Exercise aim:
Copy every line of the records that includes the word "will".

Stored data entries:
+---+
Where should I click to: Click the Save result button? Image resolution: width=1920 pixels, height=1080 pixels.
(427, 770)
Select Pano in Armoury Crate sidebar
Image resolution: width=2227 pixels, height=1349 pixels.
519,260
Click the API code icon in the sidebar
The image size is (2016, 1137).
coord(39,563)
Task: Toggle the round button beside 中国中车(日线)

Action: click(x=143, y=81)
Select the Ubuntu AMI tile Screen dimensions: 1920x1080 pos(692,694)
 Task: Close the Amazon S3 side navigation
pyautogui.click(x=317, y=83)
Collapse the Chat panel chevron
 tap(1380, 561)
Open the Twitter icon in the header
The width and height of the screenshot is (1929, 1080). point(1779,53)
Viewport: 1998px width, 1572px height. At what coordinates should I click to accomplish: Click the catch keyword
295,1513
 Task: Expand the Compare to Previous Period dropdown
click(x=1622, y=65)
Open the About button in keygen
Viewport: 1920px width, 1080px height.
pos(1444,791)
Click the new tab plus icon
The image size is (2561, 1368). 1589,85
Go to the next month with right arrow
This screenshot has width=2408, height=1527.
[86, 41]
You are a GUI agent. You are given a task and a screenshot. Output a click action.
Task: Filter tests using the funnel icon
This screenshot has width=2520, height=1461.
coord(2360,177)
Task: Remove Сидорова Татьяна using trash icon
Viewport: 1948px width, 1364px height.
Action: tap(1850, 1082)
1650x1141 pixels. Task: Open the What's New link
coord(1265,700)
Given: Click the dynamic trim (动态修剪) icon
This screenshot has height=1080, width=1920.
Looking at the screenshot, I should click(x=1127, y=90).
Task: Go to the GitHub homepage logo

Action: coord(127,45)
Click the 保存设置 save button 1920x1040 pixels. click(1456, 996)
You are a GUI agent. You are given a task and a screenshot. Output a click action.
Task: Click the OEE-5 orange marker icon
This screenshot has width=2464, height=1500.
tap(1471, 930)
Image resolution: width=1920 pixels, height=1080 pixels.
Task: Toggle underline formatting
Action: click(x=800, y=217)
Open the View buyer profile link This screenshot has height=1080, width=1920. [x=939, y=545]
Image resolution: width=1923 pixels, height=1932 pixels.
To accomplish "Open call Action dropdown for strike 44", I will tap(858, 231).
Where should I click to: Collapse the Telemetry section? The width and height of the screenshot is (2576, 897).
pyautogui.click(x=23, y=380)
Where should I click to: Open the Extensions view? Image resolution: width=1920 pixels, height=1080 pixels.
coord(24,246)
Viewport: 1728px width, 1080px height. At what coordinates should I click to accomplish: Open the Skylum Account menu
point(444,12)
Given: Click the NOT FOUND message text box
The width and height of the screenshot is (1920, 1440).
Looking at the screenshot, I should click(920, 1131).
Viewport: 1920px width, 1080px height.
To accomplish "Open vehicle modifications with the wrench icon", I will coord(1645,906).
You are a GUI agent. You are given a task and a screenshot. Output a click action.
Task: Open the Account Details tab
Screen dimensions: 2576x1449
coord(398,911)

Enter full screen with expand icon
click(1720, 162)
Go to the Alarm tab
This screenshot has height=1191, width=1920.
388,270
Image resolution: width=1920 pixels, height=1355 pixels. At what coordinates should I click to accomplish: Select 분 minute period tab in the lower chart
+---+
Answer section:
To accomplish "Open call Action dropdown for strike 44", I will tap(858, 231).
To accomplish "Open vehicle modifications with the wrench icon", I will coord(1645,906).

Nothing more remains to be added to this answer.